Task inputs
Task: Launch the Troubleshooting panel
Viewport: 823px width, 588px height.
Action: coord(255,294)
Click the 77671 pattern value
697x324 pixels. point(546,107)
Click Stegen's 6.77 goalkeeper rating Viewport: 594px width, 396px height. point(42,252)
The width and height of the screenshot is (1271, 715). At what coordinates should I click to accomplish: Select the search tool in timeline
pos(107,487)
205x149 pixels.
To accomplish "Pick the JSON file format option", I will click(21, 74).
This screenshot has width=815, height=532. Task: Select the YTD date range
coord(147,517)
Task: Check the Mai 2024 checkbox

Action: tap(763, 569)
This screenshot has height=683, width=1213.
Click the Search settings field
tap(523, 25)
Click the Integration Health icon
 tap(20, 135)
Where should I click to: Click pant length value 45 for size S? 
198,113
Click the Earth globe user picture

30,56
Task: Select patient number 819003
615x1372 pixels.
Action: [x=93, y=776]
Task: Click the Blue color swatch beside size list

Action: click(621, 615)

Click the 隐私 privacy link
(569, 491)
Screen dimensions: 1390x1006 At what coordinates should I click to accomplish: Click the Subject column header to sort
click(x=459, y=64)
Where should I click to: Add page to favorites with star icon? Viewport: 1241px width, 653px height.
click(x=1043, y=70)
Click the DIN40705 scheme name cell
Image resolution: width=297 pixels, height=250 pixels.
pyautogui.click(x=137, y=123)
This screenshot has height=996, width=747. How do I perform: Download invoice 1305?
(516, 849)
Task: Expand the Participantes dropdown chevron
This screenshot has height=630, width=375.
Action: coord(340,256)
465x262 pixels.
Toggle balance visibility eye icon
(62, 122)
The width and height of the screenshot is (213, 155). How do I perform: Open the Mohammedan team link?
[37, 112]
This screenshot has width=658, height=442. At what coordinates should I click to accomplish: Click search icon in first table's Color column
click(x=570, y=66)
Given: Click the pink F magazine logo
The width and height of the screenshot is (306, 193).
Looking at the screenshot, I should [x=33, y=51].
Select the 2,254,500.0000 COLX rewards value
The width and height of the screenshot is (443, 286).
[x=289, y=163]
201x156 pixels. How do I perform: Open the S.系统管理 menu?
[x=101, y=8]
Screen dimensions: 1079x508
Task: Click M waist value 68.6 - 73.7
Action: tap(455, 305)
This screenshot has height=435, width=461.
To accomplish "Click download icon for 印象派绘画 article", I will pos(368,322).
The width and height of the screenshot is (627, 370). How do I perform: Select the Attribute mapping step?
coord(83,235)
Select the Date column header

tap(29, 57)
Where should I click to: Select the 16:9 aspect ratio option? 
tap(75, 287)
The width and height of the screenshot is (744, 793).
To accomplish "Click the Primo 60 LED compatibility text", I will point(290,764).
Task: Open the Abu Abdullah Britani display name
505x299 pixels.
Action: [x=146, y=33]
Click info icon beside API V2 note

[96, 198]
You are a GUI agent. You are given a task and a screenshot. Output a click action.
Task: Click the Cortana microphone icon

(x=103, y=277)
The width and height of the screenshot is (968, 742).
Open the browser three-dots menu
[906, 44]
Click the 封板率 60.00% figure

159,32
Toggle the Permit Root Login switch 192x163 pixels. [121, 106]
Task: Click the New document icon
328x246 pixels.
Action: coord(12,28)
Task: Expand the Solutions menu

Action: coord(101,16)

What you should do
Each record above must be transcribed exactly, and none may be skipped.

Written answer
Task: Launch the Troubleshooting panel
Viewport: 823px width, 588px height.
Action: coord(255,294)
Click the 77671 pattern value
697x324 pixels. point(546,107)
Click Stegen's 6.77 goalkeeper rating Viewport: 594px width, 396px height. point(42,252)
The width and height of the screenshot is (1271, 715). At what coordinates should I click to accomplish: Select the search tool in timeline
pos(107,487)
205x149 pixels.
To accomplish "Pick the JSON file format option", I will click(21, 74).
This screenshot has width=815, height=532. Task: Select the YTD date range
coord(147,517)
Task: Check the Mai 2024 checkbox

Action: tap(763, 569)
This screenshot has height=683, width=1213.
Click the Search settings field
tap(523, 25)
Click the Integration Health icon
 tap(20, 135)
Where should I click to: Click pant length value 45 for size S? 
198,113
Click the Earth globe user picture

30,56
Task: Select patient number 819003
615x1372 pixels.
Action: [x=93, y=776]
Task: Click the Blue color swatch beside size list

Action: click(621, 615)

Click the 隐私 privacy link
(569, 491)
Screen dimensions: 1390x1006 At what coordinates should I click to accomplish: Click the Subject column header to sort
click(x=459, y=64)
Where should I click to: Add page to favorites with star icon? Viewport: 1241px width, 653px height.
click(x=1043, y=70)
Click the DIN40705 scheme name cell
Image resolution: width=297 pixels, height=250 pixels.
pyautogui.click(x=137, y=123)
This screenshot has height=996, width=747. How do I perform: Download invoice 1305?
(516, 849)
Task: Expand the Participantes dropdown chevron
This screenshot has height=630, width=375.
Action: coord(340,256)
465x262 pixels.
Toggle balance visibility eye icon
(62, 122)
The width and height of the screenshot is (213, 155). How do I perform: Open the Mohammedan team link?
[37, 112]
This screenshot has width=658, height=442. At what coordinates should I click to accomplish: Click search icon in first table's Color column
click(x=570, y=66)
Given: Click the pink F magazine logo
The width and height of the screenshot is (306, 193).
Looking at the screenshot, I should [x=33, y=51].
Select the 2,254,500.0000 COLX rewards value
The width and height of the screenshot is (443, 286).
[x=289, y=163]
201x156 pixels. How do I perform: Open the S.系统管理 menu?
[x=101, y=8]
Screen dimensions: 1079x508
Task: Click M waist value 68.6 - 73.7
Action: tap(455, 305)
This screenshot has height=435, width=461.
To accomplish "Click download icon for 印象派绘画 article", I will pos(368,322).
The width and height of the screenshot is (627, 370). How do I perform: Select the Attribute mapping step?
coord(83,235)
Select the Date column header

tap(29, 57)
Where should I click to: Select the 16:9 aspect ratio option? 
tap(75, 287)
The width and height of the screenshot is (744, 793).
To accomplish "Click the Primo 60 LED compatibility text", I will point(290,764).
Task: Open the Abu Abdullah Britani display name
505x299 pixels.
Action: [x=146, y=33]
Click info icon beside API V2 note

[96, 198]
You are a GUI agent. You are given a task and a screenshot. Output a click action.
Task: Click the Cortana microphone icon

(x=103, y=277)
The width and height of the screenshot is (968, 742).
Open the browser three-dots menu
[906, 44]
Click the 封板率 60.00% figure

159,32
Toggle the Permit Root Login switch 192x163 pixels. [121, 106]
Task: Click the New document icon
328x246 pixels.
Action: coord(12,28)
Task: Expand the Solutions menu

Action: coord(101,16)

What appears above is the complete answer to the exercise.